[Collected data]
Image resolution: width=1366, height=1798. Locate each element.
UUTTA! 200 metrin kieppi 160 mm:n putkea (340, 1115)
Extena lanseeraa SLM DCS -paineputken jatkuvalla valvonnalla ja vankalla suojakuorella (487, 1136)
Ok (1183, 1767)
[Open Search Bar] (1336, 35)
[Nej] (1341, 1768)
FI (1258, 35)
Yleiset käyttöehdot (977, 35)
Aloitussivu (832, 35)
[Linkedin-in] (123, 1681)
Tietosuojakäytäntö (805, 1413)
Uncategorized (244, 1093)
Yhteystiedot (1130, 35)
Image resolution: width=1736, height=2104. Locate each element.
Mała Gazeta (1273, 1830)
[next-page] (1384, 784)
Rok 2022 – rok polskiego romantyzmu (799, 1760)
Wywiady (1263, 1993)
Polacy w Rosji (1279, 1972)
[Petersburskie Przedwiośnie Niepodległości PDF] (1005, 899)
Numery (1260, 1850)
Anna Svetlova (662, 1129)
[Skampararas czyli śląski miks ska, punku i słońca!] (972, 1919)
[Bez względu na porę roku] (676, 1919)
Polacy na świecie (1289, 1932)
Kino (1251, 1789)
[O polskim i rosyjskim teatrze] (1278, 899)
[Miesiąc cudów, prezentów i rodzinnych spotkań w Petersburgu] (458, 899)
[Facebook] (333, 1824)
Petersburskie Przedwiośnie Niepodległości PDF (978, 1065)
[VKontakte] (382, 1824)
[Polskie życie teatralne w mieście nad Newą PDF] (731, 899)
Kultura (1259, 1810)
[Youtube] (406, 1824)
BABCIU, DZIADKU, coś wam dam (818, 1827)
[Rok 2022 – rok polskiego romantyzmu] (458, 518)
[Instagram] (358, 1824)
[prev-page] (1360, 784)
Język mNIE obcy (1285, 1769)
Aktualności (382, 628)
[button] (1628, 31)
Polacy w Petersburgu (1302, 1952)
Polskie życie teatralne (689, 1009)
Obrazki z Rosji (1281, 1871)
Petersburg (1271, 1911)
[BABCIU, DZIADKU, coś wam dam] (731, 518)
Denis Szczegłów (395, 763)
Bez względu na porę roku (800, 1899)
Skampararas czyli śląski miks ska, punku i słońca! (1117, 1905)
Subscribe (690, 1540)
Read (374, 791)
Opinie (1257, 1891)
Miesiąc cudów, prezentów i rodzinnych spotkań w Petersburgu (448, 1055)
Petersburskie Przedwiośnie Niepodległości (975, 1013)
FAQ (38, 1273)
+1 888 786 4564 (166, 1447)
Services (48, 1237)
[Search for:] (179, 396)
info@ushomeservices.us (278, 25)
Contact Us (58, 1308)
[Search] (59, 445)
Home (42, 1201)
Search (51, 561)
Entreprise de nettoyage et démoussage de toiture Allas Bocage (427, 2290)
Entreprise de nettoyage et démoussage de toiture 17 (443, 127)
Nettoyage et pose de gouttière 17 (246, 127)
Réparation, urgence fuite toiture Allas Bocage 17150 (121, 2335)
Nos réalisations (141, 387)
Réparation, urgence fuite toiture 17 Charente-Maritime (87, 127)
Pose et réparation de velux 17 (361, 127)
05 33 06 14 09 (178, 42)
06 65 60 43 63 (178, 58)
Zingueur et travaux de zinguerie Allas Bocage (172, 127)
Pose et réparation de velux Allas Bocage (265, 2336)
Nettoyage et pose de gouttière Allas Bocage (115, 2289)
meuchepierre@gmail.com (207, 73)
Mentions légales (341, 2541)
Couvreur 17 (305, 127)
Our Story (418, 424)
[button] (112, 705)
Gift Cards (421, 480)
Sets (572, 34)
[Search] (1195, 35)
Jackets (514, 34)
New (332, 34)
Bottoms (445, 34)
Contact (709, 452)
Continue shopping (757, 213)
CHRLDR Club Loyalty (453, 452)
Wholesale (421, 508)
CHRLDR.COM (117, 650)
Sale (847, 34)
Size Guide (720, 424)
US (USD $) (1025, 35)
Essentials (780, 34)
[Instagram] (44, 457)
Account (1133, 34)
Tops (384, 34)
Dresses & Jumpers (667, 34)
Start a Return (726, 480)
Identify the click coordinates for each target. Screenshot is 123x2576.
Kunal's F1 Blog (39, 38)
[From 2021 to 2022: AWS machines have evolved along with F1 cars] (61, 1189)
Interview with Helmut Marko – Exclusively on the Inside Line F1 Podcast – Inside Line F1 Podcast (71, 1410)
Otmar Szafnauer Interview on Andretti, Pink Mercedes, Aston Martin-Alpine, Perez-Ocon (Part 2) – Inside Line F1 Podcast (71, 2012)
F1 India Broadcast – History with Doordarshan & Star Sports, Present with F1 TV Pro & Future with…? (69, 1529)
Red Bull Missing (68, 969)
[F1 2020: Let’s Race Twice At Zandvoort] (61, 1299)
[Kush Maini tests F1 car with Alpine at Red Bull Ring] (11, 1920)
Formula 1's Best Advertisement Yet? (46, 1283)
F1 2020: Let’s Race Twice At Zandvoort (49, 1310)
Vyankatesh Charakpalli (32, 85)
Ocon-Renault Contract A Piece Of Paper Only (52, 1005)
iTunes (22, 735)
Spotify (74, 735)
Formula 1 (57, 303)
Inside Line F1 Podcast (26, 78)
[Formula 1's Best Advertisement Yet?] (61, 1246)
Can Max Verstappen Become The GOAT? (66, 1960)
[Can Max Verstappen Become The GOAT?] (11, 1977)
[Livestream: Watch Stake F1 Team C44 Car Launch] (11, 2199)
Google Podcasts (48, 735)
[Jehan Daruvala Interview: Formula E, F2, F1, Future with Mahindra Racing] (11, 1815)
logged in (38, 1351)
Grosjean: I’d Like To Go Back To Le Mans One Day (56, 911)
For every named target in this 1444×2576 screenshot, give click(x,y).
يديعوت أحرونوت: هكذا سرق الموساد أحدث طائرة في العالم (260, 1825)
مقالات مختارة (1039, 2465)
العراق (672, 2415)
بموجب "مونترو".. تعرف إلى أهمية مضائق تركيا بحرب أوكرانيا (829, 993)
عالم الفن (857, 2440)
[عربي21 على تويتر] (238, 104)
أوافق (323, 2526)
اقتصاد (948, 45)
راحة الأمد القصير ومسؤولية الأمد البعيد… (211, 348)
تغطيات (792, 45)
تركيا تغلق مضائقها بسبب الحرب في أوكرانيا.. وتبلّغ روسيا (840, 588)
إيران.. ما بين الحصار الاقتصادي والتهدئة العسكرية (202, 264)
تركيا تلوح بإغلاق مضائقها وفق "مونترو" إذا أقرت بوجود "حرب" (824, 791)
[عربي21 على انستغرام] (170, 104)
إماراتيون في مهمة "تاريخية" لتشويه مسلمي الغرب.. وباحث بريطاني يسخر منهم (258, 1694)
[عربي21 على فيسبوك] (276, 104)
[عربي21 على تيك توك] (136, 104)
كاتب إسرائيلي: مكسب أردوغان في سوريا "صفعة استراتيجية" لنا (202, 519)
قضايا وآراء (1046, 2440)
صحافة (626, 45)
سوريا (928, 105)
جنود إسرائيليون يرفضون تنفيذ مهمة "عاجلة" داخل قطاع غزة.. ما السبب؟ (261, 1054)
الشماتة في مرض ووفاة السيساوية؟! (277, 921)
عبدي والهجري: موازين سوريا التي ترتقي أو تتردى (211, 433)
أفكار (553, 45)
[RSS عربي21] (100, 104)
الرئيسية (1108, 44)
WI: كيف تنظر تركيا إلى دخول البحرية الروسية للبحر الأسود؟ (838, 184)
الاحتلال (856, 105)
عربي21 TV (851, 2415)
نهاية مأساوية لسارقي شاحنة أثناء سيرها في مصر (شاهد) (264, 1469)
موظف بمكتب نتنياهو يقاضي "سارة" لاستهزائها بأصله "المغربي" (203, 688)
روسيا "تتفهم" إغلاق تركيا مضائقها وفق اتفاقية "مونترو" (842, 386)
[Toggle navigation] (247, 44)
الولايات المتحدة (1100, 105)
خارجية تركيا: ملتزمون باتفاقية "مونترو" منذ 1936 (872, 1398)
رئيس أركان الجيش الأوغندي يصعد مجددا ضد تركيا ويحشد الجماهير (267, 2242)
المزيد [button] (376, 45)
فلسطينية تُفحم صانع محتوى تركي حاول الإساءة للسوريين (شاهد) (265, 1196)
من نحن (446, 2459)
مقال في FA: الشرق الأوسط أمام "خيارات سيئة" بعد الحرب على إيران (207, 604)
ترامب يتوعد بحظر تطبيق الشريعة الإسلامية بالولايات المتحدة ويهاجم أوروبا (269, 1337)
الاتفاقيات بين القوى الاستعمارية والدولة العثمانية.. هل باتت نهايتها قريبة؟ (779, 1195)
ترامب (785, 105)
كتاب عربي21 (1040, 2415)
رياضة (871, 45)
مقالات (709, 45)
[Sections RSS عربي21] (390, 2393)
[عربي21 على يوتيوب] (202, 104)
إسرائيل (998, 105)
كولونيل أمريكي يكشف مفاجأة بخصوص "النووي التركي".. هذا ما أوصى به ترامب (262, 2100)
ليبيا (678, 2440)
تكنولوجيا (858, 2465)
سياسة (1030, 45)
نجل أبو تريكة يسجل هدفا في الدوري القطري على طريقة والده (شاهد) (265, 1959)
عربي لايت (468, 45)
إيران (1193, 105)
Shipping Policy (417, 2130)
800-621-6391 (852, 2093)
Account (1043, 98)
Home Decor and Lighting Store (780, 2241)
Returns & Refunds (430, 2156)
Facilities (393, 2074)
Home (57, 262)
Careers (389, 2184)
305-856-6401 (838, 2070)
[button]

[EXERCISE PROMPT]
Of the entries above, transcribe exactly those lines that fall between the line containing "Couvreur 17 (305, 127)" and the line containing "[From 2021 to", together with those two lines.

[ANSWER SECTION]
Couvreur 17 (305, 127)
Our Story (418, 424)
[button] (112, 705)
Gift Cards (421, 480)
Sets (572, 34)
[Search] (1195, 35)
Jackets (514, 34)
New (332, 34)
Bottoms (445, 34)
Contact (709, 452)
Continue shopping (757, 213)
CHRLDR Club Loyalty (453, 452)
Wholesale (421, 508)
CHRLDR.COM (117, 650)
Sale (847, 34)
Size Guide (720, 424)
US (USD $) (1025, 35)
Essentials (780, 34)
[Instagram] (44, 457)
Account (1133, 34)
Tops (384, 34)
Dresses & Jumpers (667, 34)
Start a Return (726, 480)
Identify the click coordinates for each target. Screenshot is 123x2576.
Kunal's F1 Blog (39, 38)
[From 2021 to 2022: AWS machines have evolved along with F1 cars] (61, 1189)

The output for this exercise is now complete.